I recently finished Eleanor Arnason’s Mammoths of the Great Plains, an alternate history novella in which the mammoth survives into the mid-twentieth century. Like all of Eleanor’s science fiction, it is more than plausible, it has me believing. And it is a very satisfying tale.
It also reminds me how I loved learning about the Ice Age here in Southern California. We studied it in third grade, at Rosewood Elementary School in Los Angeles. We visited The La Brea Tar Pits, i.e. The The Tar Tar pits, on a field trip, where we were taken on a tour. We saw skeletons, and we saw dioramas of an environment like today’s but wetter, colder, and way more exotic. (Oh yeah, and no great big city in the middle of it.) We learned how animals became trapped in the asphalt deposits between 11,000 and 55,000 years ago, thereby preserving their remains for posterity, which is us.
I wanted to go there. I wanted to time travel, to see the great mammals and birds of the last ice age.
One of my favorites was the dire wolf (Canis dirus), which is related to the modern timber wolf. I’m not certain there was all that much special about it wolf-wise, but I loved the name. I mean, a wolf already sounds a bit dire to me, you know?
The most popular animal among my classmates was probably the sabertoothed cat (Smiloden fatalis), which we erroneously called a sabertoothed tiger. It is not a tiger. It is more closely related to the bobcat, which we still see in these parts. The sabertoothed cat’s popularity extends beyond the third grade class at Rosewood; it is the official fossil of the State of California. And really, I think it has the hottest name after all. Smiloden fatalis? Fatal smile? You bet it had one.
Among our local herbivores here in SoCal Pleistocene times, I would love to have seen the extinct camel (Camelops hestemus). This camel more closely resembled the llama. According to the tar pit web site, modern-day camels evolved in the western hemisphere, and migrated across the land bridge to Asia.
Finally, I longed to see the western horse (Equus occidentalis). What young girl doesn’t want her very own horse?

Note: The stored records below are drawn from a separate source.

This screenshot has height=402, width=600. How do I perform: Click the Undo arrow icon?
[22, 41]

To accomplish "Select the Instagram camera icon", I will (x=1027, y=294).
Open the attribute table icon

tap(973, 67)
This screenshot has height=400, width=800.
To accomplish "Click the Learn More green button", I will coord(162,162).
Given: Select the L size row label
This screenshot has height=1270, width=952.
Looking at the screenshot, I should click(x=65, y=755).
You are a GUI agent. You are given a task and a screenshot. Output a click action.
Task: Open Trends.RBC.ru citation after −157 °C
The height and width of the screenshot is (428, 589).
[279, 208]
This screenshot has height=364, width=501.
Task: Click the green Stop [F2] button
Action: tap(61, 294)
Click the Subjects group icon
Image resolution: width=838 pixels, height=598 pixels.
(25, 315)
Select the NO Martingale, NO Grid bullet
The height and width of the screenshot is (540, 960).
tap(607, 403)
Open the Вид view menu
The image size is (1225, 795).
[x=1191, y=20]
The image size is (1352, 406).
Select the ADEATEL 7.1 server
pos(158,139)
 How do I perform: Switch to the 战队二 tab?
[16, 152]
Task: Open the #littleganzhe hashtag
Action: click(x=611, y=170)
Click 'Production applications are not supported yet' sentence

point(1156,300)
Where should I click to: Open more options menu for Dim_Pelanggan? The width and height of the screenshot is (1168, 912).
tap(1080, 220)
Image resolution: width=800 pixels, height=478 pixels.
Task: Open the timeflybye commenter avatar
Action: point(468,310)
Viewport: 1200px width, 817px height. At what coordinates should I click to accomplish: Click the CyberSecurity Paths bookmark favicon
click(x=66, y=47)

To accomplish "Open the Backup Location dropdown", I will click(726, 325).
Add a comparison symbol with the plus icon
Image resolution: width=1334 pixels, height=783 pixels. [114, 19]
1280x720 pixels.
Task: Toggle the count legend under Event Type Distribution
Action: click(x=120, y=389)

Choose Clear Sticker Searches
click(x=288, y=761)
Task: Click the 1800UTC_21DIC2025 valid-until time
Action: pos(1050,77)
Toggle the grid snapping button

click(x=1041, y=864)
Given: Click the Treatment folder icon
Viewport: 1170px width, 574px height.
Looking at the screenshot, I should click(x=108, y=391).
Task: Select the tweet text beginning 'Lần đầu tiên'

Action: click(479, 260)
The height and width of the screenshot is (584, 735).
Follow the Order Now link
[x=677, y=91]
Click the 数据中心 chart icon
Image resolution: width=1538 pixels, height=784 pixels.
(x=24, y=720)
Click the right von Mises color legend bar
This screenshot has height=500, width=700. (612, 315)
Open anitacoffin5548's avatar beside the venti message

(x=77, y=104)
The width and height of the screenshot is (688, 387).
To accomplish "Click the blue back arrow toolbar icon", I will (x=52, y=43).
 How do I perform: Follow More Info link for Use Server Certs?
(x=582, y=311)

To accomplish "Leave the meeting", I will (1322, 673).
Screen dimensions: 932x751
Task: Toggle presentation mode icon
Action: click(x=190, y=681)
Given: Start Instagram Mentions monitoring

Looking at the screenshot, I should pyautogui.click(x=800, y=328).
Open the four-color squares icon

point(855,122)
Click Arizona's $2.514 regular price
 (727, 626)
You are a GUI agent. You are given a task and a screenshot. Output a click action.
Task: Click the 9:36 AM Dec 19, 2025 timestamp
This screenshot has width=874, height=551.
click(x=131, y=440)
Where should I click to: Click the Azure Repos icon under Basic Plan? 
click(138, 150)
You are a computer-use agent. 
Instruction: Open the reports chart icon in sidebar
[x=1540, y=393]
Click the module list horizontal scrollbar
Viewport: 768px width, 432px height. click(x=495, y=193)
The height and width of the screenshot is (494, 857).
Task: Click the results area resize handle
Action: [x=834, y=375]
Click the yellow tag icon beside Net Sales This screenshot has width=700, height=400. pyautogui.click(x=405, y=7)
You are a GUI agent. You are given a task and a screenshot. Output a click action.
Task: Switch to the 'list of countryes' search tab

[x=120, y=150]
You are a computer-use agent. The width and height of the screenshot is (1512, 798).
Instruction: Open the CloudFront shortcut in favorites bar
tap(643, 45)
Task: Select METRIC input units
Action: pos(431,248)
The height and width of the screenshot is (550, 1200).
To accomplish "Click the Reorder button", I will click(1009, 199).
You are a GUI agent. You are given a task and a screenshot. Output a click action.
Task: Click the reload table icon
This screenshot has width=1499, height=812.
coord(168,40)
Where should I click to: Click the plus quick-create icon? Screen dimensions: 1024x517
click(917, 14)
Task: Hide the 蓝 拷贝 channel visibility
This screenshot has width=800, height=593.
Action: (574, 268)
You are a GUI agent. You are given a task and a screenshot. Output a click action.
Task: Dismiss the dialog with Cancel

There were lots of other animals, mastodons, bison, sloths, bears, turkeys, peccaries, American lions, tapirs, and mammoths. Some species from back then survive to this day: coyotes, bobcats, eagles, vultures, and termites. All those others, however, gone. Extinction saddened me as a child, and it saddens me as an adult. One must remark that the discovery of this fossil treasure-trove, at the end of the nineteenth century, happened as a result of oil drilling by the Hancock family, who owned the Rancho La Brea land. So. They drilled for oil, and found the fossils of extinct animals.
I would love to travel there, though. I would bring my camera. I would want to travel in comfort and safety. I would ask the time capsule operator to move away from the pits themselves, so that I wouldn’t have to watch the animals getting stuck, or hear their shrieks and cries. I wouldn’t want to see their suffering. I’m a typical tourist.
I would want to escape from the fact that time moves in a single direction, that the Pleistocene is no more, and that its inhabitants will never return. A reality I especially do not want to dwell upon the reality that my Pleistocene–my third-grade version of it–never existed, being as it was only a third-grader’s diorama without walls.
We can’t rewrite history, but we can re-imagine it. Mammoths of the Great Plains was a terrific re-imagining that took me down two alternate history paths–both Eleanor Arnason’s and my own.